Most significant growth in my life has been the direct result of errors, mistakes, accidents, faulty assumptions and wrong moves. I have generally learned more from my mistakes and my so-called failures than any successes or instances of “being right.” I would venture to propose that this equation is also true in the world at large. Error is a powerful animating ingredient in political, scientific and historical evolution as well as in art and mythology. Error is a necessity. The question I had to ask myself was: how can I cultivate a tolerance and an appetite for being wrong, for error?

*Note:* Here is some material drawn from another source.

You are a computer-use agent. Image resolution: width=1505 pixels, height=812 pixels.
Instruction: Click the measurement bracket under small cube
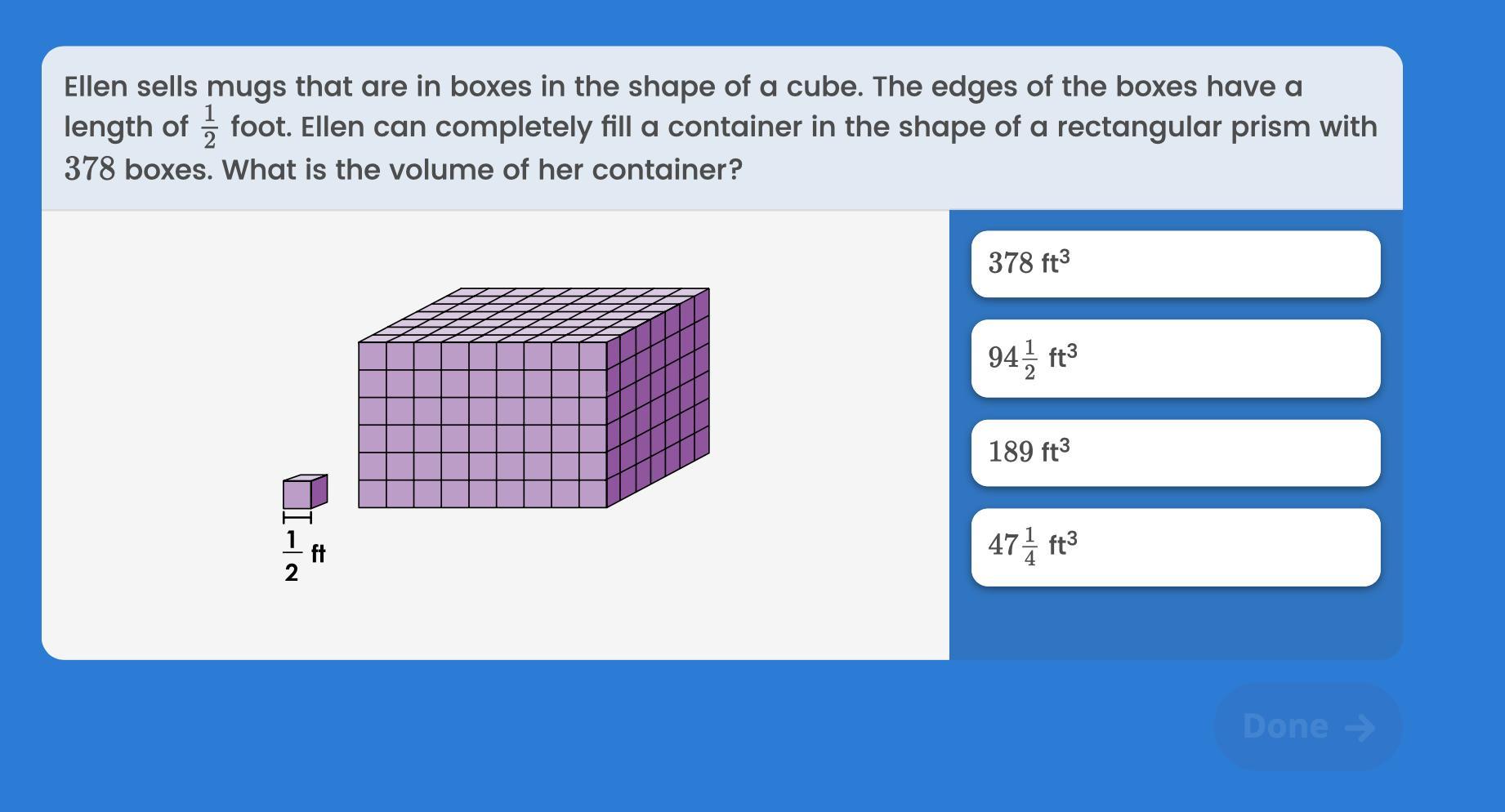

In the face of an exceedingly complicated world, there are too many people who are invested in “being right.” These people are dangerous. Their authority is based on their sense of certainty. But innovation and invention do not only happen with smart people who have all of the answers. Innovation results from trial and error. The task is to make good mistakes, good errors, in the right direction.
There are many reasons that we get things as wrong as often as we do. Failures of perception, the cause of most error, are far more common in our daily lives than we like to think. We make errors because of inattention, because of poor preparation and because of haste. We err as a result of hardened prejudices about how things are. We err because we neglect to think things through. Our senses betray us constantly. But the chaos caused by being wrong also awakens energy and consciousness in us. In the moments that we realize our faults of perception, we are jerked into an awareness of our humanity. The Slovenian philosopher Slavoj Zizek wrote, “Consciousness originates with something going terribly wrong.”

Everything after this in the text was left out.